Given data:
▬▬▬

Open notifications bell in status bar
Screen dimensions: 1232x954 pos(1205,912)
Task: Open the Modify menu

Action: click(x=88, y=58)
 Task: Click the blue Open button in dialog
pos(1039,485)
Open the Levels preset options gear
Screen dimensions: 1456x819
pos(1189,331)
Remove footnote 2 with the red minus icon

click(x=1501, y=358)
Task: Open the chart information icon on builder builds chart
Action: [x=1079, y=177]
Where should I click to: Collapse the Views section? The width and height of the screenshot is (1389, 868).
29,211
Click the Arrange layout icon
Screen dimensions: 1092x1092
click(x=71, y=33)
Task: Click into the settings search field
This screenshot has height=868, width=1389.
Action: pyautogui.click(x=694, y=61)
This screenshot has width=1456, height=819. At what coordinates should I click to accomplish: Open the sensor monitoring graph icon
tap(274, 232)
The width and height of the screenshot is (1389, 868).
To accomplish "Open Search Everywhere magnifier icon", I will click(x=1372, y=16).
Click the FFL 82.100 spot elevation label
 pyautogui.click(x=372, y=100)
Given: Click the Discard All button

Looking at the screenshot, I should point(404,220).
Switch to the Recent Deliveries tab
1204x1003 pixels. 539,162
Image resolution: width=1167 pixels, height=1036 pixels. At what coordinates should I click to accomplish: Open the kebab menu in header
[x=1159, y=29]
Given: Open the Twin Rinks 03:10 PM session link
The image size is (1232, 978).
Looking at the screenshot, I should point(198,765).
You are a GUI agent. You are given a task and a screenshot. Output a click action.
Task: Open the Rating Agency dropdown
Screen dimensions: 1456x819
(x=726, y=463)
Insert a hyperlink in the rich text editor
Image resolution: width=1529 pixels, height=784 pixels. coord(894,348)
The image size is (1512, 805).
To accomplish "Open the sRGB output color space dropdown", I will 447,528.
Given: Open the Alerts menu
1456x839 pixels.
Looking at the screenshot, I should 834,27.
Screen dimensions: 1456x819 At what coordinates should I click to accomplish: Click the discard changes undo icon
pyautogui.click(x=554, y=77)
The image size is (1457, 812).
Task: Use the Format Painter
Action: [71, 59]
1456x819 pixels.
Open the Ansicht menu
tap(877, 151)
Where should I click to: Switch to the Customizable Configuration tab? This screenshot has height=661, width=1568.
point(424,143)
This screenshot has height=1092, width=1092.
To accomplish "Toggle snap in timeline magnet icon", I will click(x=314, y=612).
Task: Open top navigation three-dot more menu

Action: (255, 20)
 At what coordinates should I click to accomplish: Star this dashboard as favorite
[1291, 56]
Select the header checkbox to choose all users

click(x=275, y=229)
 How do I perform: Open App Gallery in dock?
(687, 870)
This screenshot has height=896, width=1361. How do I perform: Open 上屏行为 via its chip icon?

▬▬▬

Task to carry out: What lines in the records contain the word "dropdown"? Return each one.

Output for this task:
Task: Open the Rating Agency dropdown
To accomplish "Open the sRGB output color space dropdown", I will 447,528.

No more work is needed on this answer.